Drainage plan helps reclaim land
SCIENTISTS at the Central Soil and Salinity Research Institute (CSSRI) in Karnal, Haryana, have developed a subsurface drainage system that effectively reduces soil salinity in waterlogged regions, restores the water table and puts such land back under the plough within three years. CSSRI director N T Singh says the new system is particularly significant because soil salinity is going to increase in the years ahead.
Subsurface drainage is the only effective way of removing excess salts and water, says K V G K Rao, head of an Indo-Dutch project on saline soil reclamation at the CSSRI.

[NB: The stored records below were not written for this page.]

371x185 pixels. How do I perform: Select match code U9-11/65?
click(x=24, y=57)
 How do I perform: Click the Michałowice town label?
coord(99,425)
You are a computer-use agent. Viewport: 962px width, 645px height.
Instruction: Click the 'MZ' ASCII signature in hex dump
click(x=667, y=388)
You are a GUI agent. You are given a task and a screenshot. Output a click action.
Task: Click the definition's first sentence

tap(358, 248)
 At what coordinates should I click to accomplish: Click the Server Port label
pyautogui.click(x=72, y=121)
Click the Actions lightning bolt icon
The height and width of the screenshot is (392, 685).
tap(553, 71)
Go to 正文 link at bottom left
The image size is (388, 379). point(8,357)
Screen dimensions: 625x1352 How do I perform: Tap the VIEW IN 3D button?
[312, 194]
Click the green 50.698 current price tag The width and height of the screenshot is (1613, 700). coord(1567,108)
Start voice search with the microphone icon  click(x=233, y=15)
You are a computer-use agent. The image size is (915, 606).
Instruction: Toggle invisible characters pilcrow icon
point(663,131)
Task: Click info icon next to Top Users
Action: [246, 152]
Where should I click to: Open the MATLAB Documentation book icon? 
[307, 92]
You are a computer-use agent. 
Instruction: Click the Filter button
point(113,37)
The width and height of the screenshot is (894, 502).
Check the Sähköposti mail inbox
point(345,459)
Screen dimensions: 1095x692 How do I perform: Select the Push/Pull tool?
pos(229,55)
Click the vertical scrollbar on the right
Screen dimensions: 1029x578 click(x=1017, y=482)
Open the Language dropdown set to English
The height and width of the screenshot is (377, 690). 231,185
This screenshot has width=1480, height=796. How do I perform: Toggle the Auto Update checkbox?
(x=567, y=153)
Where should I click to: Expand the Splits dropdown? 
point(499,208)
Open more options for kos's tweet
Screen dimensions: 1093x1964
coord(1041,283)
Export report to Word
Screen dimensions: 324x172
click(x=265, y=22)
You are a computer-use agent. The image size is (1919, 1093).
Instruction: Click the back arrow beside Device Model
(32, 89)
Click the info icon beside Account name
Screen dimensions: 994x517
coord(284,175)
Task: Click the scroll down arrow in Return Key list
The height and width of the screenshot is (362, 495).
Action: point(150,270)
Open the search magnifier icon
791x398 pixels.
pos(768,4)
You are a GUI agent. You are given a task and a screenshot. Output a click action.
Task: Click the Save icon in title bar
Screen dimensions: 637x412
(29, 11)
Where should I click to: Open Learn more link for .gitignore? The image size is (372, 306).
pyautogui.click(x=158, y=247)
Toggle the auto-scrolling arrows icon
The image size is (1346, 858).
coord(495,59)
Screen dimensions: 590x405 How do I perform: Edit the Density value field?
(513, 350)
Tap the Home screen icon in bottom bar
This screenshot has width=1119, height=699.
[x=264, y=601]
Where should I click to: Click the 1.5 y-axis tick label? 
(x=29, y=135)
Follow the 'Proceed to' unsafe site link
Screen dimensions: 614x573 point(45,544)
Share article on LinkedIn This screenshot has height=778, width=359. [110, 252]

The drainage system was used by CSSRI scientists to reclaim land that farmers had abandoned in Haryana's Rohtak and Sonepat districts because of its high salinity. In test areas in the two districts, soil salinity was brought down in two years from 50 deci-Siemen (unit used to measure soil salinity) per metre (dS/m) to between 4 dS/m and 9 dS/m, a range in which some crops can be grown. As a result, the scientists say, they were able to produce about 2 tonnes of coarse grains or cotton seed per ha as a kharif crop and more than 4 tonnes of wheat or barley and 2 tonnes of mustard as rabi crops.
The scientists say their system consists of an underground network of horizontal channels -- lateral drains, collector drains and main drains. Lateral drains run parallel to each other and cover the entire field. Excess ground water from the soil above, which contains soluble salts, seeps into these drains and from there to the collector drain, which then conveys it to the main drains. From here, the water is conveyed to an outlet for disposal outside the area, either by gravity or by pumping.
Rao found that within three years of installing the new system, the quality of the effluent water improved enough for it to be reused for irrigation. Installing the drainage system costs Rs 18,000 per ha. Rao says, "The overall cost per ha decreases as the area increases." Therefore, it would be cheaper to install the system on a cooperative basis.
Singh points out that saline water from the drains cannot be conveyed into rivers because this would result in river water becoming contaminated, except in the monsoon season, when the rains would help to dilute salinity. Otherwise, he adds, one option is to construct large reservoirs or deep wells into which saline water could be pumped for storage.